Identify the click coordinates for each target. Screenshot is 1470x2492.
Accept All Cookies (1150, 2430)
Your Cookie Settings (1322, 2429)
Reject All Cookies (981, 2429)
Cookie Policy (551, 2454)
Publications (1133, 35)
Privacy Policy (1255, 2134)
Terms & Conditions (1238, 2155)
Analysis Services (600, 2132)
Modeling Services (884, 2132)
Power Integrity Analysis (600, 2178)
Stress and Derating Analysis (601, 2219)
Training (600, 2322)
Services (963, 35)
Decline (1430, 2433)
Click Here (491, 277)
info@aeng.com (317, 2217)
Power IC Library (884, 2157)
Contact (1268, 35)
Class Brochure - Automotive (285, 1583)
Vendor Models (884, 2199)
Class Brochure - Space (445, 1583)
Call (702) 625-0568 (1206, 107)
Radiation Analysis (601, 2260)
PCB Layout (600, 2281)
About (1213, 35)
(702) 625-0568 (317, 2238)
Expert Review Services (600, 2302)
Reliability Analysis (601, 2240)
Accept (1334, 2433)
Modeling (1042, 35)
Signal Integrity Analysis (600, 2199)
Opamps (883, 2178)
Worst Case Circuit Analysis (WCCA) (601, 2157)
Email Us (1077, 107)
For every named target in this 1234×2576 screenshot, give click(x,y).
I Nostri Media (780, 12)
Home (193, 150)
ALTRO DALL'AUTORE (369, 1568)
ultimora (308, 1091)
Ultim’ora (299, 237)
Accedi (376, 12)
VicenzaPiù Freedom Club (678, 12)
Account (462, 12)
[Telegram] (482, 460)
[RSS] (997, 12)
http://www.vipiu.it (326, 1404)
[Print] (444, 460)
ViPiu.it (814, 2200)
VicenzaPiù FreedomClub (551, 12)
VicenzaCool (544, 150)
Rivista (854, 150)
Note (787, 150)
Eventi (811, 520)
****************
Word for word, retype the lines from the one containing "Accedi (376, 12)" through the final line of the data, including both ends and nothing more.

Accedi (376, 12)
VicenzaPiù Freedom Club (678, 12)
Account (462, 12)
[Telegram] (482, 460)
[RSS] (997, 12)
http://www.vipiu.it (326, 1404)
[Print] (444, 460)
ViPiu.it (814, 2200)
VicenzaPiù FreedomClub (551, 12)
VicenzaCool (544, 150)
Rivista (854, 150)
Note (787, 150)
Eventi (811, 520)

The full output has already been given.